→ **Work instructions**
Go over the entries and report the lines where the word "header" occurs.

→ **Provided records**
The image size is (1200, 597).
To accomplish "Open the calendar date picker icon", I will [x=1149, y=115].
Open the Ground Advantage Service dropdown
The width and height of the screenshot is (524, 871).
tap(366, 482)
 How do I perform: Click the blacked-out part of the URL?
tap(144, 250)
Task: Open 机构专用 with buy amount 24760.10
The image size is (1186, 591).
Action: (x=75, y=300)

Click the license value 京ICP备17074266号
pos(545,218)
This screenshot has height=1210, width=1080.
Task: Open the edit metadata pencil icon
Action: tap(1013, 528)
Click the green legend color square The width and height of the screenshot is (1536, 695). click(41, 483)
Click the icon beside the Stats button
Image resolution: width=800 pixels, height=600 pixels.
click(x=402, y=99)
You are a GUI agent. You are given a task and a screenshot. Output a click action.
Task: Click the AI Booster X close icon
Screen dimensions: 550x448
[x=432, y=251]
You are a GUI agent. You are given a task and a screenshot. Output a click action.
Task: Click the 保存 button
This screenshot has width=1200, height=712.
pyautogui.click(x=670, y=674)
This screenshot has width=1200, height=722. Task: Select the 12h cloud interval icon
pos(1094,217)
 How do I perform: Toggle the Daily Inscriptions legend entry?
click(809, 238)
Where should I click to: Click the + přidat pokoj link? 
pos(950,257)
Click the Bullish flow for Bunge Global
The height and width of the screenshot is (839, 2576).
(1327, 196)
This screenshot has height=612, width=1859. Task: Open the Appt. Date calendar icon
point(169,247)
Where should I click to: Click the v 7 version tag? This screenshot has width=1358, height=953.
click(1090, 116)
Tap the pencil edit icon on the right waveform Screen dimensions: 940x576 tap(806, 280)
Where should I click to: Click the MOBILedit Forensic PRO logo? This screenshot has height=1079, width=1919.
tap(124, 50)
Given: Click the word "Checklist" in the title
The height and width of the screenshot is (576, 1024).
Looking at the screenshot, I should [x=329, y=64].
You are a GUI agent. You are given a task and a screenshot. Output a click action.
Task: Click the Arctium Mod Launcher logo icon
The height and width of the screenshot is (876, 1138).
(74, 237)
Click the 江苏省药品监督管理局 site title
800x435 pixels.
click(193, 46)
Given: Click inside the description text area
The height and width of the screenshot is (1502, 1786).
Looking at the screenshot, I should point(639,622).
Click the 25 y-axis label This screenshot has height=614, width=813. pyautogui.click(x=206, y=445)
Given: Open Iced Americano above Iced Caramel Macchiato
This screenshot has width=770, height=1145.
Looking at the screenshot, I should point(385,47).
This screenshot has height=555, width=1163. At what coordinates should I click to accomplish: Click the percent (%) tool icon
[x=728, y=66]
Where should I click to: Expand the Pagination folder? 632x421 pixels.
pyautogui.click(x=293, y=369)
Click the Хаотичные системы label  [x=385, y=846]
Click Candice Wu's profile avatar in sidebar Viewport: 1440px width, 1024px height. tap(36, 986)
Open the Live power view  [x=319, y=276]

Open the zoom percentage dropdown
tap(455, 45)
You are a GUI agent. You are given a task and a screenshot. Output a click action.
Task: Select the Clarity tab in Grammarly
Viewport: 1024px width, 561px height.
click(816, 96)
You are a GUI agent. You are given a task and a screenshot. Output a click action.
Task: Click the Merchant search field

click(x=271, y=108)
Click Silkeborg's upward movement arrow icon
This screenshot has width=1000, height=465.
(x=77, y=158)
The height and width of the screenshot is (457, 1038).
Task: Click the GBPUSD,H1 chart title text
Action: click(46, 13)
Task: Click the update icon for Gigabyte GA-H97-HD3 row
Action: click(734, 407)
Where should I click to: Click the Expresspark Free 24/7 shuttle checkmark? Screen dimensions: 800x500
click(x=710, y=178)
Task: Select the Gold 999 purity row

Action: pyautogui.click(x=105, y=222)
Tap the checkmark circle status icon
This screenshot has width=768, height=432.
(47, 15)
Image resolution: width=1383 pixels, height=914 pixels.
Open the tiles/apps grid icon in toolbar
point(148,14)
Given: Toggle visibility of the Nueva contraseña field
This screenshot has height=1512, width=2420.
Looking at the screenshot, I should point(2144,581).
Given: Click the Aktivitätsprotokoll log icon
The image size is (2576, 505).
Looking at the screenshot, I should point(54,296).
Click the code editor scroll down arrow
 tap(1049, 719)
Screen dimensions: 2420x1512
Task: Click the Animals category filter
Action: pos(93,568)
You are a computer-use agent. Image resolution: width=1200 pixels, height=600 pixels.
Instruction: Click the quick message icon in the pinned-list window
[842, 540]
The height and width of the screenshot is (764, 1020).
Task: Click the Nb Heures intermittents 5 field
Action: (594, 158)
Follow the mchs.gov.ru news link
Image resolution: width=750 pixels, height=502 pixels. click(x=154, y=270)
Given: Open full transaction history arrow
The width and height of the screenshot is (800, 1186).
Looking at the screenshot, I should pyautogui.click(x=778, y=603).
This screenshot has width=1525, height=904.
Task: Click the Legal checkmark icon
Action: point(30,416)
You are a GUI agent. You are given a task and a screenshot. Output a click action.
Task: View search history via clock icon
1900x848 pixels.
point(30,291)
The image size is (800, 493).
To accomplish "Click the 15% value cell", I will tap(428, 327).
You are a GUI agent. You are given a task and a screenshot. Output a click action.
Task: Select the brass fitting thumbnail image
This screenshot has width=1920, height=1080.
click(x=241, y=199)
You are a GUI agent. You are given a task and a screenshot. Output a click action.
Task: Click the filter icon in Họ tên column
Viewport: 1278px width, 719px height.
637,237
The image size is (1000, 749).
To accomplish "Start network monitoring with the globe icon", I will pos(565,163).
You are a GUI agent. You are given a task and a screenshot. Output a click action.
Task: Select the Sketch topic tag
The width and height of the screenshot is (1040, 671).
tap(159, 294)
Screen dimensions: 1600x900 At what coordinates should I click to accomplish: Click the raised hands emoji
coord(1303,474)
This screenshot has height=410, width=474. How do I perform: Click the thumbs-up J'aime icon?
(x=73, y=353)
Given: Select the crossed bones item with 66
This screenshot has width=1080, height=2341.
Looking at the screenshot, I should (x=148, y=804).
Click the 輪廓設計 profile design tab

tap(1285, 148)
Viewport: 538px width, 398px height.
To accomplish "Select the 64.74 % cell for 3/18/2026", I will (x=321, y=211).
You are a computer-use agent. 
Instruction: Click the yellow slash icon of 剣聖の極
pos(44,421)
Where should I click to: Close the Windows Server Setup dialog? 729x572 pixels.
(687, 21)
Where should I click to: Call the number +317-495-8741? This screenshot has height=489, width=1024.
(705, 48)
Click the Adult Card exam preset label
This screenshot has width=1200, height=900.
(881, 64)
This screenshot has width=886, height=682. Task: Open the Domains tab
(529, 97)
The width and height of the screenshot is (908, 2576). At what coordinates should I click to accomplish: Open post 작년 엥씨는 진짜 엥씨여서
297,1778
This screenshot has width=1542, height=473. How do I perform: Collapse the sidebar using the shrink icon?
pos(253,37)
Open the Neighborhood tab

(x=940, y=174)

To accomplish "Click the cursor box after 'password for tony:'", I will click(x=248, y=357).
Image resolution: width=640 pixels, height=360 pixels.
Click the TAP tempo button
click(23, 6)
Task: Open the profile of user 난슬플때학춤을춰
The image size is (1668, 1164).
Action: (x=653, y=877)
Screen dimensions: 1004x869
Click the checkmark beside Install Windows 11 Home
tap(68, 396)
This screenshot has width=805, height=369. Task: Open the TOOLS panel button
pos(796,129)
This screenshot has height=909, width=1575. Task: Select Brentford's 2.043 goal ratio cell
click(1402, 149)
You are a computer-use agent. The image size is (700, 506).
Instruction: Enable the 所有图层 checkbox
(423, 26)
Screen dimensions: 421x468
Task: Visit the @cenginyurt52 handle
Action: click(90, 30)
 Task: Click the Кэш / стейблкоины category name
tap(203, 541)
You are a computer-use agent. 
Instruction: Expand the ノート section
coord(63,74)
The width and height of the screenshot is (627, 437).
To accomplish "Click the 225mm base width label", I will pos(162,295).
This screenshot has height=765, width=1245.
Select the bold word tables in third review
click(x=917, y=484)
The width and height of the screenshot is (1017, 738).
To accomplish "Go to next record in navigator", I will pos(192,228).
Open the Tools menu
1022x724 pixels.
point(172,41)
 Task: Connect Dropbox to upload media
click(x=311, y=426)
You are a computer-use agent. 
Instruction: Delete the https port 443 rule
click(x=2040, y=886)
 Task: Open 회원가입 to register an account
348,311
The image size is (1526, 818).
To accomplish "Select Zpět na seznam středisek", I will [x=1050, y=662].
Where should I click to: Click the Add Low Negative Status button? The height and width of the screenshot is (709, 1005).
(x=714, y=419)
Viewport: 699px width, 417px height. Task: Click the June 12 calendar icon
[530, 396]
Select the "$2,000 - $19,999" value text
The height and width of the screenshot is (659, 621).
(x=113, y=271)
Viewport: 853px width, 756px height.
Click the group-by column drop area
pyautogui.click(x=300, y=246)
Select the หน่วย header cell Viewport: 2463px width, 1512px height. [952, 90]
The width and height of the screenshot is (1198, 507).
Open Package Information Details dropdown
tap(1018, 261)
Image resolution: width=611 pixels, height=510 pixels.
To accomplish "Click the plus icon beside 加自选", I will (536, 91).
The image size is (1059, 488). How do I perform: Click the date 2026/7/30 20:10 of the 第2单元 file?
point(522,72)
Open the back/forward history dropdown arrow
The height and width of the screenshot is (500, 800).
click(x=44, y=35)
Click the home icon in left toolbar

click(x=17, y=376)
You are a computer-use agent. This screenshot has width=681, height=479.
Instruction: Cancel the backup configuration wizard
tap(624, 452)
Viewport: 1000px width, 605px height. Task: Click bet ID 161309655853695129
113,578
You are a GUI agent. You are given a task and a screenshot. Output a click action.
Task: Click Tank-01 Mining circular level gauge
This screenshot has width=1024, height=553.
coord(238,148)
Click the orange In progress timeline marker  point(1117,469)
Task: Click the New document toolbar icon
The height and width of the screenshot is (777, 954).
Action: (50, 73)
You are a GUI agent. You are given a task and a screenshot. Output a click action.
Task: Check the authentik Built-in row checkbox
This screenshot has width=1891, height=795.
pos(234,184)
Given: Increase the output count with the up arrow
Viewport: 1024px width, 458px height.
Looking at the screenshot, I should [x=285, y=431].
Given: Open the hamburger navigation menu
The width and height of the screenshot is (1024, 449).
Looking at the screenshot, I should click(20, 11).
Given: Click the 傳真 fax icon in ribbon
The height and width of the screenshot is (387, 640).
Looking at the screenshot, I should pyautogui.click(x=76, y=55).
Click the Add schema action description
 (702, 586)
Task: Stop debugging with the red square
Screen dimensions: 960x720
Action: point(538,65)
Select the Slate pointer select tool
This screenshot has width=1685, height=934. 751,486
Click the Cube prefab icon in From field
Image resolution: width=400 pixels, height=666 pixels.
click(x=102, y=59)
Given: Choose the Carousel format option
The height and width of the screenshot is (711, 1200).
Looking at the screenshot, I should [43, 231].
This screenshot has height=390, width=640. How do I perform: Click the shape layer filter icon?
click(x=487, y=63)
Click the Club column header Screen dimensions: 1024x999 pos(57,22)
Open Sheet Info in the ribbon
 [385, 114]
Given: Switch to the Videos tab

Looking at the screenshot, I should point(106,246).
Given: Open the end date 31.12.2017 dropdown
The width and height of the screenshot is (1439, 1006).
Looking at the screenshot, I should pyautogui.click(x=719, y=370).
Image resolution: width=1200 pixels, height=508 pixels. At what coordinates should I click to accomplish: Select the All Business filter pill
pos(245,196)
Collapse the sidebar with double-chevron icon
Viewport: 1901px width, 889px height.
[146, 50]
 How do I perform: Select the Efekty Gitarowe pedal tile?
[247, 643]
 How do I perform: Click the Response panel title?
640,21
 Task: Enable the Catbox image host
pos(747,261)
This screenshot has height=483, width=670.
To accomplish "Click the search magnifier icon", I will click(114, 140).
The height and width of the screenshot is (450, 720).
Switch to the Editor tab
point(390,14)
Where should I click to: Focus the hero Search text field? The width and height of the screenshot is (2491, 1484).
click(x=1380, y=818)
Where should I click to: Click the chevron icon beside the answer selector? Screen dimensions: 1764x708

→ **Exercise result**
Select the หน่วย header cell Viewport: 2463px width, 1512px height. [952, 90]
Click the Club column header Screen dimensions: 1024x999 pos(57,22)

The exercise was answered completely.